Rather, I think the best case against Pinkerite modularity is the existence of sign languages and literacy. If human language had evolved exclusively for the purpose of speaking, as vision processing has clearly evolved for the purpose of seeing, we ought not to have sign languages at all, and children shouldn't be able to learn them in the same way that they learn spoken language (which they clearly do.) Furthermore, most adults can read faster than they can speak. It seems clear that in reading we do not use the auditory signal processing parts of the brain.

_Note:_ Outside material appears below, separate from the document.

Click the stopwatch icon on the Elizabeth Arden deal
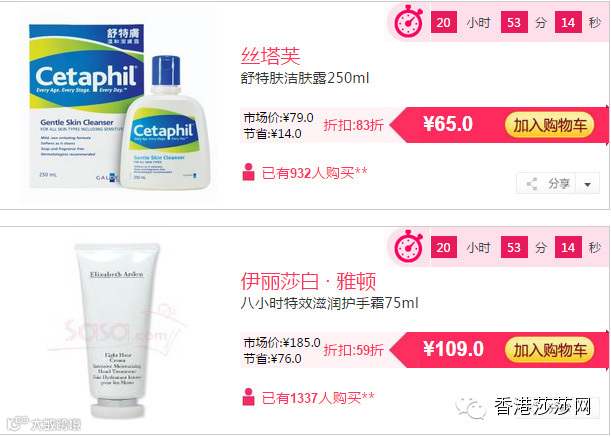Viewport: 611px width, 437px height. click(408, 246)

If language had evolved for speaking, we ought to see it much more closely bound to speech and hearing. Instead, we can easily hijack our "language module" for sign languages and processing visual symbols. We can't do anything comparable with the brain functions that we use to see.
> Ironically, though, neurobiology and evolutionary psychology employ the
> concept of modularity for opposite theoretical purposes. Neurobiologists do
> so to stress the complexity of an integrated organ. Evolutionary psychology
> uses modularity to atomize behavior into a priori, subjectively defined,
> and poorly separated items (not known modules empirically demonstrated by
> neurological study), so that selective value and adaptive significance can
> be postulated for individual items, as the ultra-Darwinian approach
> requires. (Stephen Jay Gould, "Evolution: The Pleasures of Pluralism,"
> _NYRB_ 26 June 1997) *****
> The difference between nuerobiology and evolutionary psychology that Gould
> notes -- especially in how the concept of modularity gets employed in each
> program -- seems important to me.
I'm suspicious of Gould. I think he would just like to deny that Darwinism has anything to do with the brain, and his anti-adaptionist programme is fairly unconvincing.
However, the point that neurobiologists are much more hesitant to posit "brain modules" than Pinker is holds true in my experience. I do think there is a middle ground that is much more likely.
When I do genetic programming, there are sometimes things that are functionally similiar to "brain modules" that appear. However, most often there are a small number of modules that get used and reused in a variety of ways. There are components that the system can be reduced to, but often, it's the same component with only small differences in many places. So, I suspect the brain is both more and less modular that Pinker thinks. I suspect much of the activity of the brain can be explained with a small number of non-distinct modules assembled in somewhat different ways.
I don't think the evidence is there for the kind of strict modularity some of the evolutionary psychologists predict. I do think that there is some merit to their case and programme, but that my case is better.